The examples should be ai messages with tool calls not just content since you're using the tool calling API. Check the how to guides for tool calling (apologies on 📱 right now)

Should look like

System, human, ai, tool, human, ai, tool

Or else squeeze the examples into the system prompt

ethanglide commented 1 week ago

Thank you for the guidance, I haven't quite been able to make it work but I'm sure it is possible.

Program:

from typing import Dict
from pydantic import BaseModel
from langchain_openai import ChatOpenAI
from langchain_core.prompts import ChatPromptTemplate
from langchain_core.messages import HumanMessage, AIMessage, ToolMessage
from langchain_core.runnables import RunnablePassthrough

model = ChatOpenAI(model="gpt-4o-mini-2024-07-18", temperature=0.0)

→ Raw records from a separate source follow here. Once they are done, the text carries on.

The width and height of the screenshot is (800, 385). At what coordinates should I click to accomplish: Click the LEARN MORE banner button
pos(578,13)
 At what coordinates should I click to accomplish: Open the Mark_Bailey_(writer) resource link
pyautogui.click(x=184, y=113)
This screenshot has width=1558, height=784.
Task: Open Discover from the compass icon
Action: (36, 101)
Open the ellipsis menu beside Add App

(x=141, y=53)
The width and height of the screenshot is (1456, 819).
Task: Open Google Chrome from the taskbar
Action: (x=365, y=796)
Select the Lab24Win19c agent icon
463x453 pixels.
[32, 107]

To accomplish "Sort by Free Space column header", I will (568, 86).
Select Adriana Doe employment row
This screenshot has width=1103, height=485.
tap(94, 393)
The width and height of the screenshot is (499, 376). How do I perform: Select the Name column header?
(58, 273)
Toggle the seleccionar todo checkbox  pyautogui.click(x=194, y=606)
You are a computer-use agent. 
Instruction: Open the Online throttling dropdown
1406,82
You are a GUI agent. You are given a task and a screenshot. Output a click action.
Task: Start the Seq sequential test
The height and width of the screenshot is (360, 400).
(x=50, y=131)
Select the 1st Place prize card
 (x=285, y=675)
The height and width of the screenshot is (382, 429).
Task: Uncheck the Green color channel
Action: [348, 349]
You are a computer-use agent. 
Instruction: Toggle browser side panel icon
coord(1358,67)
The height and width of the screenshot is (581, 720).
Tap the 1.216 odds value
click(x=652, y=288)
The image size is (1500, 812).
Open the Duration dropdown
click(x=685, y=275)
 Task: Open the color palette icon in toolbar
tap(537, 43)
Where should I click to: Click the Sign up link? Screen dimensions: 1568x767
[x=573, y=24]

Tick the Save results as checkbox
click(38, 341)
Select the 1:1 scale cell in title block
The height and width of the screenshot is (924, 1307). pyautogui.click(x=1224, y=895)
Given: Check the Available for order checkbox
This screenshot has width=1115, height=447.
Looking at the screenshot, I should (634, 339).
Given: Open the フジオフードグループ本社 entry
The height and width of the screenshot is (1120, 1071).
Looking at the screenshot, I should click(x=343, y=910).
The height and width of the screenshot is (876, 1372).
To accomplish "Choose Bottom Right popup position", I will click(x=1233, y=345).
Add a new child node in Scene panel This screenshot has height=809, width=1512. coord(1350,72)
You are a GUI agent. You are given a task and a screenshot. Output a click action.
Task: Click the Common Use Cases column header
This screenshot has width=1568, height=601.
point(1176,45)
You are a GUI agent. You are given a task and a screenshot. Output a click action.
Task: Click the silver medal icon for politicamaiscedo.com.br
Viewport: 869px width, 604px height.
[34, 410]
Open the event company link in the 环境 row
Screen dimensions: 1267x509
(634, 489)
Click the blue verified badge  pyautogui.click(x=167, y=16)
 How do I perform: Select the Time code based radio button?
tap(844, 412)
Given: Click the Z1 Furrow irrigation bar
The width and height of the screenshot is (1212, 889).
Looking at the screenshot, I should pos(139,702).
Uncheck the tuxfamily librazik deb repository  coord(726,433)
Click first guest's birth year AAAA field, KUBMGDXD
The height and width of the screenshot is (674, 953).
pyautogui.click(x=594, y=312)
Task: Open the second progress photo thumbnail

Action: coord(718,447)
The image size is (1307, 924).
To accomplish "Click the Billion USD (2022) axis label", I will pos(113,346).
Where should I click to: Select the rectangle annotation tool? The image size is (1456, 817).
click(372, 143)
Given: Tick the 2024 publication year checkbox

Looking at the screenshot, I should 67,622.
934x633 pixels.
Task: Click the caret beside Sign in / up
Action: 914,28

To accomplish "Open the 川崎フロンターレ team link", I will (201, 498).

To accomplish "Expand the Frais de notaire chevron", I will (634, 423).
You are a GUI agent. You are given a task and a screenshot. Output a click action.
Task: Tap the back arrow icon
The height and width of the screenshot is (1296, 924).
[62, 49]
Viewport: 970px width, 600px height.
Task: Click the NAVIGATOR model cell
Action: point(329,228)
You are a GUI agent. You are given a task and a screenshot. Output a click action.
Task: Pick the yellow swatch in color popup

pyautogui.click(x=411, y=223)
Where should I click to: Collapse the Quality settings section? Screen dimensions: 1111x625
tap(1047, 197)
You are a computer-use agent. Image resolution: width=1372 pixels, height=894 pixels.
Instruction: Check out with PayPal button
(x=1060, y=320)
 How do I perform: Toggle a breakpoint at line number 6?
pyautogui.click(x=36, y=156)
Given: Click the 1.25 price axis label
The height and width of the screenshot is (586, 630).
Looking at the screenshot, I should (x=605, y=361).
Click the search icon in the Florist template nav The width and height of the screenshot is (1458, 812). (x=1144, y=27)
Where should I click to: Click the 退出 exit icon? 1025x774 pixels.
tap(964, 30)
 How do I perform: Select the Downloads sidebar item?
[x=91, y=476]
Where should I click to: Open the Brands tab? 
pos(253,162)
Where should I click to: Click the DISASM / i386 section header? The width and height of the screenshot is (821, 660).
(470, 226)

class TestModel(BaseModel):
    output: Dict

structured_llm = model.with_structured_output(TestModel)

examples = [
    HumanMessage("What is the capital of France?"),
    AIMessage(
        '',
        name='geography_assistant',
        tool_calls=[
            {
                'name': 'TestModel',
                'args': {"capital": "Paris"},
                'id': '1'
            },
        ],
    ),
    ToolMessage({"output": {"capital": "Paris"}}, tool_call_id='1'),
    HumanMessage("What is the capital of Germany?"),
    AIMessage(
        '',
        name='geography_assistant',
        tool_calls=[
            {
                'name': 'TestModel',
                'args': {"capital": "Berlin"},
                'id': '2'
            },
        ],
    ),
    ToolMessage({"output": {"capital": "Berlin"}}, tool_call_id='2'),
    HumanMessage("What is the capital of Italy?"),
    AIMessage(
        '',
        name='geography_assistant',
        tool_calls=[
            {
                'name': 'TestModel',
                'args': {"capital": "Rome"},
                'id': '3'
            },
        ],
    ),
    ToolMessage({"output": {"capital": "Rome"}}, tool_call_id='3'),
]

final_prompt = ChatPromptTemplate.from_messages(
    [
        ("system", "You are a geography expert."),
        *examples,
        ("human", "{input}"),
    ]
)

chain = {'input': RunnablePassthrough()} | final_prompt | structured_llm

response = chain.invoke('What is the capital of Lithuania?')
print(response)

Output:

pydantic_core._pydantic_core.ValidationError: 1 validation error for TestModel
output
  Field required [type=missing, input_value={'capital': 'Vilnius'}, input_type=dict]

As you can see dicts are now being input to the tool which is great. Its not what I need but I am sure that with enough toying around and using a more real-world example I would be able to make this work. But the whole problem is just that you are not able to simply put Dict as the type and call it a day, the model will not respond with arbitrary objects it will try to just pass strings. Up to you to determine whether or not that is a real issue, I doubt it would get in the way of anyone's development.